## Text for analysis

• • • •

Spokespersons quoted attributed these salary levels to competition and market forces.

I don’t believe that.  I have yet to read of a healthcare CEO being paid in the millions being attracted to another job by more pay. 

I think what we are seeing is a social mechanism that has gone off the rails.  I think what has happened is that compensation committees of boards of trustees started using consultants and that those consultants found that the way to become popular was to find ways to justify high compensation levels.  Boards are populated in large part by CEOs of other organizations who are typically overpaid themselves and find it easy to adopt those consultants’ recommendations.

The thing has gotten out of hand and nobody as yet has found a way to bring it back under control.  There are some indications of popular discontent over these exorbitant salary levels, but so far it doesn’t seem to be having much effect.

Friday, July 24, 2015

Hospital Advertising

Some years ago I participated in a discussion of marketing strategy at New England Baptist Hospital in Boston.  I mentioned that many patients came to that institution because they believed it offered the best chance for a good outcome.  I asked if they were correct, suggesting that if they were, their belief could be an effective marketing theme.

After a rather embarrassed silence, one of the physicians said that they did not know, but that they should.

Well, they now know more than they did.  I’ve received a document from the Hospital titled “A pledge from New England Baptist, your Orthopedic Hospital.”  After some narrative describing the hospital’s dedication to quality care, there are three pages of quality-related statistics.

Some of it is a little opaque, including a number described as “Statistical Prediction of Infection” attributed to a Massachusetts CY2013 HA/Data Report and something called Post-op DVT, which is undefined.  So there is room for improvement, but the accomplishment is real.

• • • •

## Information shown
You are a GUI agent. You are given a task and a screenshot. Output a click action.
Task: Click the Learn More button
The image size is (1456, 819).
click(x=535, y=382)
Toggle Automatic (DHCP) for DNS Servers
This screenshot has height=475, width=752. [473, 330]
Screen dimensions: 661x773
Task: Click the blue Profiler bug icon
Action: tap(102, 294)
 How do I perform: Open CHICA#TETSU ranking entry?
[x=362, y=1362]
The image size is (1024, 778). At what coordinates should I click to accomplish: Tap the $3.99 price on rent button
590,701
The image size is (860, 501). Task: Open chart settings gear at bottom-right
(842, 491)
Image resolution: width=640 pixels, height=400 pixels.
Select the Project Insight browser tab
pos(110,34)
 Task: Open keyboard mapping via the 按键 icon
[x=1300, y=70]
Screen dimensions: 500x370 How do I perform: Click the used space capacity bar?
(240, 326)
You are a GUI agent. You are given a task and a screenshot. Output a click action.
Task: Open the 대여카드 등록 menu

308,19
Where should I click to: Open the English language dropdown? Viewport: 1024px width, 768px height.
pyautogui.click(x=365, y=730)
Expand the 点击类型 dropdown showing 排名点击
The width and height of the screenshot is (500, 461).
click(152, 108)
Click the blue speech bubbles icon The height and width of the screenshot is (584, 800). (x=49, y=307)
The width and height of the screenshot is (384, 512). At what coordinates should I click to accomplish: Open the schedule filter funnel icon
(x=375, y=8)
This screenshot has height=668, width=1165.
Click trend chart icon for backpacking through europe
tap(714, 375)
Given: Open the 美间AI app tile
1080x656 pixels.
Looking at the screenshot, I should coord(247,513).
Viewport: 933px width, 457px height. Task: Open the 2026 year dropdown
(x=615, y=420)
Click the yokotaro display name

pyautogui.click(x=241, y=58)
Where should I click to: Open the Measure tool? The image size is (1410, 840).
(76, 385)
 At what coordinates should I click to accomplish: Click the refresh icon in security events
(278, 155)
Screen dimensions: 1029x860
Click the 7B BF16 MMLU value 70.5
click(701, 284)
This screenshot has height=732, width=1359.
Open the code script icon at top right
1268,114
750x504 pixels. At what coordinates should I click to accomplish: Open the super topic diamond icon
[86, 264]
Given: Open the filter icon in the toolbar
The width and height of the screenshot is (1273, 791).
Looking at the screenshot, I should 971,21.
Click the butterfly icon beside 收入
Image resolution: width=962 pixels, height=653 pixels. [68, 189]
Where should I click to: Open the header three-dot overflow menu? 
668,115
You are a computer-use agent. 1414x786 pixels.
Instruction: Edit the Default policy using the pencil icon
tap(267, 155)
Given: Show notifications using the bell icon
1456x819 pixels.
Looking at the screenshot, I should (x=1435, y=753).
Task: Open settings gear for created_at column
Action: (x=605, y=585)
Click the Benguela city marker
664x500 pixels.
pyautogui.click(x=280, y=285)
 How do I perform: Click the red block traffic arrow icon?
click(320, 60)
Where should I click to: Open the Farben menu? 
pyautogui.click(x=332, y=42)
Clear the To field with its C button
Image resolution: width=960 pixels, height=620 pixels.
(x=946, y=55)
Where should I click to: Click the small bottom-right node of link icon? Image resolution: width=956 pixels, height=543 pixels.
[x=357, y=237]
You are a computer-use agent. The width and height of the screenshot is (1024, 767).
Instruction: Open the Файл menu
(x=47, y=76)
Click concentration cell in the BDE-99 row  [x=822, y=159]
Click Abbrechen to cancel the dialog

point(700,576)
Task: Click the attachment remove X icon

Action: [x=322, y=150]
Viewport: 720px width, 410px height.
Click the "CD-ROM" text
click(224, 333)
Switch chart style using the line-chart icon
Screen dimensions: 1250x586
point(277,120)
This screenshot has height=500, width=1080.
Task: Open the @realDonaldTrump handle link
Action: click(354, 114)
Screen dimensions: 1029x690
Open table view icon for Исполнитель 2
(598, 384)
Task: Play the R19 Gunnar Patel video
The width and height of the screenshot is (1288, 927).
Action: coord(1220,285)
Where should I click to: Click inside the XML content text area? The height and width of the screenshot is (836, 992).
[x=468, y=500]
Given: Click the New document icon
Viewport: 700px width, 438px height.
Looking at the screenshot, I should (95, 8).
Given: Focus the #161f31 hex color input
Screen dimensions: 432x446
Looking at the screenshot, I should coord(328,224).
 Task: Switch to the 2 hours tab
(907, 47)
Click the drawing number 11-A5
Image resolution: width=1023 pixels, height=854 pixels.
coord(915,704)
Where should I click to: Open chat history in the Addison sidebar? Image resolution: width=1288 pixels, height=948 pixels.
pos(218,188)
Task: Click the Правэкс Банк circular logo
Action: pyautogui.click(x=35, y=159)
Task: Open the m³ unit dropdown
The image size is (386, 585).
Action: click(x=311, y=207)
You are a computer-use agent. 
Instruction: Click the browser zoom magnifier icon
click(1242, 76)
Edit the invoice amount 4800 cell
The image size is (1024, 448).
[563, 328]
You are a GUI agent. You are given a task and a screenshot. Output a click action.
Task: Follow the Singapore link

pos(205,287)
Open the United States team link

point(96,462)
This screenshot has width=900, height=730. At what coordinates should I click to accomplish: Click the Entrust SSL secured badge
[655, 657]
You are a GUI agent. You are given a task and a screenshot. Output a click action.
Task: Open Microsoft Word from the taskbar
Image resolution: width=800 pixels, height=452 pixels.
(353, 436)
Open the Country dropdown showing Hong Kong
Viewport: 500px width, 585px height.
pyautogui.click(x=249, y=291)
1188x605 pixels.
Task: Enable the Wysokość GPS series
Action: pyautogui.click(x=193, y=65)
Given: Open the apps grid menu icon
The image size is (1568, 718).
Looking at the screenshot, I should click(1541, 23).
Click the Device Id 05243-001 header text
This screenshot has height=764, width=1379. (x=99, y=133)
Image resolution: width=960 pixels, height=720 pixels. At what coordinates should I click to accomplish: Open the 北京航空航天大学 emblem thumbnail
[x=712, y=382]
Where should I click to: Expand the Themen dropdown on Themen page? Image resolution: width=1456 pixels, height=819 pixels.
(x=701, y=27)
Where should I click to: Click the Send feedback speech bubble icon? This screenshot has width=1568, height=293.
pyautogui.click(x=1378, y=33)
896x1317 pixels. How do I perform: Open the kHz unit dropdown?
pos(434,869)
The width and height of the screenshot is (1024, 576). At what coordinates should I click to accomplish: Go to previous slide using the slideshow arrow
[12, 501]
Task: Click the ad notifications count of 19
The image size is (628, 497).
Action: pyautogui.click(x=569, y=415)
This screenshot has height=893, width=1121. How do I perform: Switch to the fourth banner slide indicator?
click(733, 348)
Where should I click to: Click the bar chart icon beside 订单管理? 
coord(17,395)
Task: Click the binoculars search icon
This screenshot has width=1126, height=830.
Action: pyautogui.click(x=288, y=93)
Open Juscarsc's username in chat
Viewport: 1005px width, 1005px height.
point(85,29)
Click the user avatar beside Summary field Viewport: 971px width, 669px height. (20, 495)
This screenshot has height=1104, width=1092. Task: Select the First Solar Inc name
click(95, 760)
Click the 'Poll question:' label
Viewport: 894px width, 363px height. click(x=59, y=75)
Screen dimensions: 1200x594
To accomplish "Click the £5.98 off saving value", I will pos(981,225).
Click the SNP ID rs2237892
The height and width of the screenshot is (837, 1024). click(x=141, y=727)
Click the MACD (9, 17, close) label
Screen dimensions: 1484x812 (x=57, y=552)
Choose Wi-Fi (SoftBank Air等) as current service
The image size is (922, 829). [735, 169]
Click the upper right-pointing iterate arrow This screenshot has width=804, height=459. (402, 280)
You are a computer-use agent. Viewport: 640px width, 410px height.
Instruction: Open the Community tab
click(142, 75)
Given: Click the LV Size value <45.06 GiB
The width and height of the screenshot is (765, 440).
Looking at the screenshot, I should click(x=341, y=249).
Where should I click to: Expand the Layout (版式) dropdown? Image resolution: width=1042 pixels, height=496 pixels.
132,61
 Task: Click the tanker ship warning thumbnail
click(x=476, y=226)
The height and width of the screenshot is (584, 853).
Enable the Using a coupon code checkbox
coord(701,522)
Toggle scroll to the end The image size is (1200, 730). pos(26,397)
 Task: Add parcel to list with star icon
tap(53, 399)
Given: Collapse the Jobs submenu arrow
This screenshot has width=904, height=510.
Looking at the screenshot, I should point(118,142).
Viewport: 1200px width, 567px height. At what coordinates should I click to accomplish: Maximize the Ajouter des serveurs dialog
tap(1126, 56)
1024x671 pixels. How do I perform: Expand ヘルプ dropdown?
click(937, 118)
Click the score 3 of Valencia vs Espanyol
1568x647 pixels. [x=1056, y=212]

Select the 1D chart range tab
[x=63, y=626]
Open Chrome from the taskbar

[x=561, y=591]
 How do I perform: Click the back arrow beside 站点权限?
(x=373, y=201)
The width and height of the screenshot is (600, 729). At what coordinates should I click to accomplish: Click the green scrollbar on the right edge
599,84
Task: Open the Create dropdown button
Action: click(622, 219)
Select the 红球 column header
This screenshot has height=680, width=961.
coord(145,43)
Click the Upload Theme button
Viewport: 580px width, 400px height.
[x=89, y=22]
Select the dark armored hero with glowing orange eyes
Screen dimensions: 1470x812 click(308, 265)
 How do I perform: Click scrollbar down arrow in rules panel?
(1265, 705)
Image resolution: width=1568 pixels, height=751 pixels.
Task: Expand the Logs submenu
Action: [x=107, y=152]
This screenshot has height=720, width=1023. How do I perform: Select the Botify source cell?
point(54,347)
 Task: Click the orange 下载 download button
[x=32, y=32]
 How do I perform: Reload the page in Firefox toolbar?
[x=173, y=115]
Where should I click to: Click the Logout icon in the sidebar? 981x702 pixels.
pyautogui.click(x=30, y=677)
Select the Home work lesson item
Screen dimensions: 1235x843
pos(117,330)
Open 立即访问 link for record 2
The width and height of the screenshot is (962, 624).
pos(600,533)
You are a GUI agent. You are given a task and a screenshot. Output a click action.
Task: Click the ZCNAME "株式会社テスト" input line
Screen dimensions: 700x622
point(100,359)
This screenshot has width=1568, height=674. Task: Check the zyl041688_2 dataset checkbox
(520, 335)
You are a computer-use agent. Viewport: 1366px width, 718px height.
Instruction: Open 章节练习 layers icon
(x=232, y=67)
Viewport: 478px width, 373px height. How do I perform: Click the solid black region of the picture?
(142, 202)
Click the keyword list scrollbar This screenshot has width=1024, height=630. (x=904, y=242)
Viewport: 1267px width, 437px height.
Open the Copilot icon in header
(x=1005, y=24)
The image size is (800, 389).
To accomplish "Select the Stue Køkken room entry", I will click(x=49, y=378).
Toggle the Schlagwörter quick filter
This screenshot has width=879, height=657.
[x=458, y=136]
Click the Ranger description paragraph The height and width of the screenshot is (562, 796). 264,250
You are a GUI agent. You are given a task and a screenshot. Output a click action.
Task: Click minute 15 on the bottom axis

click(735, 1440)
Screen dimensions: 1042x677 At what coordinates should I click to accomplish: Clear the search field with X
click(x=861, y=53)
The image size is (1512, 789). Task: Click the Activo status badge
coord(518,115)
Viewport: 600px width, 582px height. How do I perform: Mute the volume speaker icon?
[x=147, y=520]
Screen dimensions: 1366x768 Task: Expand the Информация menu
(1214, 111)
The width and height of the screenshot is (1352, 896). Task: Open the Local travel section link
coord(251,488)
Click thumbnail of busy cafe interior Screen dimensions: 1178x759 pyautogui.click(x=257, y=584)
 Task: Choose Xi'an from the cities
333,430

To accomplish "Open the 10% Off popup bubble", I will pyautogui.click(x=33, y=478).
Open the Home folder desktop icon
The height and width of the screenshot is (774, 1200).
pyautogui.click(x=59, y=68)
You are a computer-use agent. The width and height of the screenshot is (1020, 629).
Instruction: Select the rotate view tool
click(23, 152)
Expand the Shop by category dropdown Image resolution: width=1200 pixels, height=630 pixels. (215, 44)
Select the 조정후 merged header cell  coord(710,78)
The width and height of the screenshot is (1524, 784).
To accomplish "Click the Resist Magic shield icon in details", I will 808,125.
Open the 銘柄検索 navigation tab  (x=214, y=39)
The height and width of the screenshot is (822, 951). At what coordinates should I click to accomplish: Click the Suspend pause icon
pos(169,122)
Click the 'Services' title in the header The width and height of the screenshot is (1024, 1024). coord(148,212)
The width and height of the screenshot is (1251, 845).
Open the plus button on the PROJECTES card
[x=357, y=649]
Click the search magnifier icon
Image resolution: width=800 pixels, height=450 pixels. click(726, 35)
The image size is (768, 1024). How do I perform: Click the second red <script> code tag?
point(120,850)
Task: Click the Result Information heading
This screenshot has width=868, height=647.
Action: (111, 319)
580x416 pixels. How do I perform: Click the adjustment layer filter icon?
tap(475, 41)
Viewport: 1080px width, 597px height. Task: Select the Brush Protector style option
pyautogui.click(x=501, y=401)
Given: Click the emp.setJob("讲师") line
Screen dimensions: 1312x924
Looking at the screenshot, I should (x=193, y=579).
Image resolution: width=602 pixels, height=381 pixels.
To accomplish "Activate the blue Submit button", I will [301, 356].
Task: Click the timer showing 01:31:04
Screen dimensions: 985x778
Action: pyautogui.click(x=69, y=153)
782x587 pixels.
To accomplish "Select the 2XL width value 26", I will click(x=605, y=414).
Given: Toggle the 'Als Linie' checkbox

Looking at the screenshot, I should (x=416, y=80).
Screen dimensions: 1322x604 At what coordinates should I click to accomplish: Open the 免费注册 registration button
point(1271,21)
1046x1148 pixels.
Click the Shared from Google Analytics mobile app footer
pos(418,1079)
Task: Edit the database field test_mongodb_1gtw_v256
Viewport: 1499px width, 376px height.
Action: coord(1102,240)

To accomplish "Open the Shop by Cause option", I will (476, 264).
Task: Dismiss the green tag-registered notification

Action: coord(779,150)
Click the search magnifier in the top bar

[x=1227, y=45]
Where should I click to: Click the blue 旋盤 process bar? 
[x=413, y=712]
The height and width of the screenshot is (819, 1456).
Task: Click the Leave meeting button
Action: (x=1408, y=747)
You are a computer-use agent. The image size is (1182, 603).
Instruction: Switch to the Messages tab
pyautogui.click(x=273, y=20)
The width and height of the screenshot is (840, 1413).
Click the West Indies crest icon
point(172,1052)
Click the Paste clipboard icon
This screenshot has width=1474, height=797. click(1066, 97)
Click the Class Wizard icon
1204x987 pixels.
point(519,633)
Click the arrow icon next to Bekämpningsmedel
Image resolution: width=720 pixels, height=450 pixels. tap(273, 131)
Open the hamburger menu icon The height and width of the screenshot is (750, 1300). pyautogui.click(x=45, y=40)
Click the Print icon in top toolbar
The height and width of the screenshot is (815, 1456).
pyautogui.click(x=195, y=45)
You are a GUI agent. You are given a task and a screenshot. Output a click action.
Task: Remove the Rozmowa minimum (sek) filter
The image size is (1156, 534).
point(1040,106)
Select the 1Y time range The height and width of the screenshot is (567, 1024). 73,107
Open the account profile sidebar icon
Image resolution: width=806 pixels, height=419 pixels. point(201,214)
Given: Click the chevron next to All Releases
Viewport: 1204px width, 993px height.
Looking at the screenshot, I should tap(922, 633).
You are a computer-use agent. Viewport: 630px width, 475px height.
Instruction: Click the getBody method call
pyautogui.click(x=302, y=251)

• • • •

## Assigned task 1
In the blog text on hospital pay and advertising, what is the title of the document the writer received from New England Baptist Hospital?
## Assigned task 2
Continue the blog text on hospital pay and advertising, picking up right after its final sentence.

## Expected answer 1
“A pledge from New England Baptist, your Orthopedic Hospital.”

## Expected answer 2
The hospital has good reason to be proud of its numbers.  However, it has not gone so far as to include them in its advertising, so far as I know.  Fifty years ago it was considered unethical for a hospital to advertise at all.  That is no longer the case, but there seems still to be a reticence to make overt claims to clinical superiority.

Wednesday, July 01, 2015

Primary Care

I haven’t said it for a long time, so I’ll say it again.  If medicine was a science, there would be no need for doctors.  If one could stick a finger a machine and learn the diagnosis and best treatment, there would be little or nothing for anybody else to do.  But no such machine exists yet so doctors learn what science and technology can tell them and then resolve uncertainties and choose among alternative courses of action.

It seems to me to follow that since science and technology can tell much more than they could in the past, there is less for doctors to do and we should need fewer of them.

The matter arises specifically in the case of primary care.  The June 23 issue of The Boston Globe carried a rather lengthy article on the subject, titled Precarious future for primary care.  The article discussed the difficulties of recruiting physicians into primary care, given that the specialties pay better and can be less demanding.

In my last two ER experiences (nothing serious, only bothersome complaints at inconvenient hours) I learned during the visit that I was being seen not by a doctor but in one case by a nurse practitioner and in the other by a physician’s assistant.  In both cases my concern was properly addressed and I was completely satisfied by the service. 

Adding to that a reflection on what goes on during my unexciting, periodically scheduled routine visits to my regular primary care physician causes me to wonder whether we really need physicians for most primary care at all. 

Primary care physicians graduate from college, go to medical school for four years and then undertake two or three years of residency.  According to the article, the average salary of a physician in family practice is $196,000 per year.  There may well be a goodly number of people who could be trained to carry out the function satisfactorily in a shorter period of time and who would be happy to work for a lower salary.